Zolang er stoffen zijn die kunnen fuseren, blijft de ster branden. Als de brandstoffen op zijn, sterft de ster en wordt hij – afhankelijk van zijn grootte – een witte dwerg, een zwart gat of een van de andere soorten opgebrande sterren.

Uit het nieuwe onderzoek blijkt dat er in de beginfase van het heelal afgekoelde klonten materie rondreisden als koufronten.
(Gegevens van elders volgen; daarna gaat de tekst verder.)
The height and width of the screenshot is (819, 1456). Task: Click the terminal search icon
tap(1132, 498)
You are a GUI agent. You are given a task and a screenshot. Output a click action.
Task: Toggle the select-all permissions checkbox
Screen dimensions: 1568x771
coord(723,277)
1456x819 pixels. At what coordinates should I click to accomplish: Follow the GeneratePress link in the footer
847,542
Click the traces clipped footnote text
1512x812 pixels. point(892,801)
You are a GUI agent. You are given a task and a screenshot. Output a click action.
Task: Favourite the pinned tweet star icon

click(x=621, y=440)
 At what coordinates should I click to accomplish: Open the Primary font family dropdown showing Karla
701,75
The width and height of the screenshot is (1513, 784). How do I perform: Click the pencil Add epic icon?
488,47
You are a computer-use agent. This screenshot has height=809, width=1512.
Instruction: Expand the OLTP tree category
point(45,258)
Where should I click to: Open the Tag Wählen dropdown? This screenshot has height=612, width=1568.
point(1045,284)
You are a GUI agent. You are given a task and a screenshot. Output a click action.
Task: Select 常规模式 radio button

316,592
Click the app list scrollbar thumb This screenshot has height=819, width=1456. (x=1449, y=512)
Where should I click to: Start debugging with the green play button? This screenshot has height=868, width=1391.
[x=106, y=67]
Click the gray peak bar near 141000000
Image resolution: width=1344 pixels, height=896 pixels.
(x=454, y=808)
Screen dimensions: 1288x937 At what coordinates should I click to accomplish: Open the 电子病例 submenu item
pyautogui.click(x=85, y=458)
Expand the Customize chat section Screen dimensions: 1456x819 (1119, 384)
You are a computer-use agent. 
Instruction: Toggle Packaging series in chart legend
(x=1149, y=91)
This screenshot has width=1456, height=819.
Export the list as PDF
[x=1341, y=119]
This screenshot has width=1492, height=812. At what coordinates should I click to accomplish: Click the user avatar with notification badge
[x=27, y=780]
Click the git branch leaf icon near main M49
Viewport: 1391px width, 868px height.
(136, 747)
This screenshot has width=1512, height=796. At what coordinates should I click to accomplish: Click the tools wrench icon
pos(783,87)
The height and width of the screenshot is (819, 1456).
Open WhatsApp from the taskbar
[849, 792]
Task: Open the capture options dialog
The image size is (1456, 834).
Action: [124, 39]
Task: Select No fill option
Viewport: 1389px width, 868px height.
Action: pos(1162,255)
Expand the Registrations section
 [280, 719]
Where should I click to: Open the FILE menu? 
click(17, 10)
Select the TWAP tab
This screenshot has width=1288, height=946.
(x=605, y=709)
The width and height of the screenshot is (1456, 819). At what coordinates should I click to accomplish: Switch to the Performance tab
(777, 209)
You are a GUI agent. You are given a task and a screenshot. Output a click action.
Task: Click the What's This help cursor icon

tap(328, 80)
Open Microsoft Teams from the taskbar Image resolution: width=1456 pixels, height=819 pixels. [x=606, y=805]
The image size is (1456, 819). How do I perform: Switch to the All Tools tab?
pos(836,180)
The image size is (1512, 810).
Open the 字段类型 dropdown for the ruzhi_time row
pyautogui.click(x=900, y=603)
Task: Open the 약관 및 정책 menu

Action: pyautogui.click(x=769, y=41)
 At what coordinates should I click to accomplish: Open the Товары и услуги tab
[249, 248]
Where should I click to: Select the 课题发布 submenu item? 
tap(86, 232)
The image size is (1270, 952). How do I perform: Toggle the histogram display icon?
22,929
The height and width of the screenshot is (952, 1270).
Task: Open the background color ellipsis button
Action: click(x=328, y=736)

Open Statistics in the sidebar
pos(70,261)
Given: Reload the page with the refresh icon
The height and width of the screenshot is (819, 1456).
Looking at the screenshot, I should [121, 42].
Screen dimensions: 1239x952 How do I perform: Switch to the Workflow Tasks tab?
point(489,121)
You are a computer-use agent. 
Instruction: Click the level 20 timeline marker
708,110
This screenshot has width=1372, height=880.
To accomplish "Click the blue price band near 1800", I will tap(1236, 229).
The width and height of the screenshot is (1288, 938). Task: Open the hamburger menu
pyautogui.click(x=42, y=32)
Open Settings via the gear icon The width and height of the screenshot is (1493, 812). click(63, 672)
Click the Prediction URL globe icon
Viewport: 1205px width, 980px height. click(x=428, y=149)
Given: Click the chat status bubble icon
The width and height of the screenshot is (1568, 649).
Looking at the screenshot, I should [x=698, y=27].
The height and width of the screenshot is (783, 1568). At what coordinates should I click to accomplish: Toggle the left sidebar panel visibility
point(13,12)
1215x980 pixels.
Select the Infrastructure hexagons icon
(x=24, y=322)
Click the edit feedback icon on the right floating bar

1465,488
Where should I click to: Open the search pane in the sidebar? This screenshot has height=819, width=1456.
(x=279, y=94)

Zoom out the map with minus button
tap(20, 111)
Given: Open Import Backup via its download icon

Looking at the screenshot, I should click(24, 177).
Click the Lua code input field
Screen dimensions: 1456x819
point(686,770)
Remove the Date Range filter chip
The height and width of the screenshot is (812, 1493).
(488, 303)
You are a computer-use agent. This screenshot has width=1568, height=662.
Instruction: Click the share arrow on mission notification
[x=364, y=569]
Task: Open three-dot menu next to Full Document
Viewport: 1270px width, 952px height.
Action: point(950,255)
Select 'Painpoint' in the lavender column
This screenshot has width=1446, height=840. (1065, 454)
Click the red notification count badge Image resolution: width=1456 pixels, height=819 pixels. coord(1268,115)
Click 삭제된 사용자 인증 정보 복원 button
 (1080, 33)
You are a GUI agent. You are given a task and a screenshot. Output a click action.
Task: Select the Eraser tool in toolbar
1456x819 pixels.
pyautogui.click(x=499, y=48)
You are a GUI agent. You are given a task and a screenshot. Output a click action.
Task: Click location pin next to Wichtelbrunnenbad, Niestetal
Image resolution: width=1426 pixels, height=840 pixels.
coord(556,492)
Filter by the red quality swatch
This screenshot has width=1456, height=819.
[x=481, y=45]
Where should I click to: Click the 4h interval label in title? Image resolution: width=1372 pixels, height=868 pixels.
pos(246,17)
De eerste – enorme – sterren ontstonden toen een van de koufronten een gaswolk raakte, die zat te wachten op een botsing, zodat de elementen konden beginnen met samensmelten.
Straling veranderde gaswolken in koufronten
In het vroege heelal was dat anders, want toen was er nog niet zoveel zwarte materie – en daardoor konden de eerste sterren veel groter worden dan tegenwoordig.
Omdat de gaswolken bijna geheel uit waterstof en helium bestonden, duurde het langer voordat de gassen begonnen samen te smelten.
Dat komt omdat de zwaardere elementen beter in staat zijn om energie uit de gaswolk te schieten, waardoor moleculaire wolken tegenwoordig sneller instorten en er eerder sterren ontstaan.
In de begintijd van het heelal waren er niet zoveel zware elementen om energie uit de gaswolken te schieten.
Uit computersimulaties in de nieuwe studie blijkt dat de eerste sterren in plaats daarvan werden gevormd doordat gassen zo heet werden dat ze straling gingen uitzenden.
De straling kon een deel van de overtollige hitte van de gaswolken verlichten, maar daardoor ontstonden grote formaties van afgekoelde gaswolken, die zich als een koufront door het heelal bewogen.
Volgens de studie botste een van de koufronten op een gegeven moment op een van de grote gaswolken voordat het zijn energie kwijt was geraakt, waardoor de wolk instortte tot de eerste ster.
Maar omdat in de wolk vooraf een enorme hoeveelheid materie was opgehoopt, werd de nieuwe ster heel groot.
Enorme sterren zijn nu onmogelijk
De nieuwe studie laat ook zien waarom sterren van zulke grote afmetingen in het huidige heelal niet meer voor kunnen komen.
Wanneer sterren geboren worden, fuseren de gaswolken en smelten de elementen samen tot nieuwe, geavanceerdere en zwaardere elementen.
Door deze elementen kunnen latere gaswolken veel energie afgeven en sneller instorten tot sterren dan bij de eerste sterren is gebeurd.
Dus met elke keer dat een ster wordt geboren en sterft, worden de volgende sterren kleiner en begint hun leven iets eerder.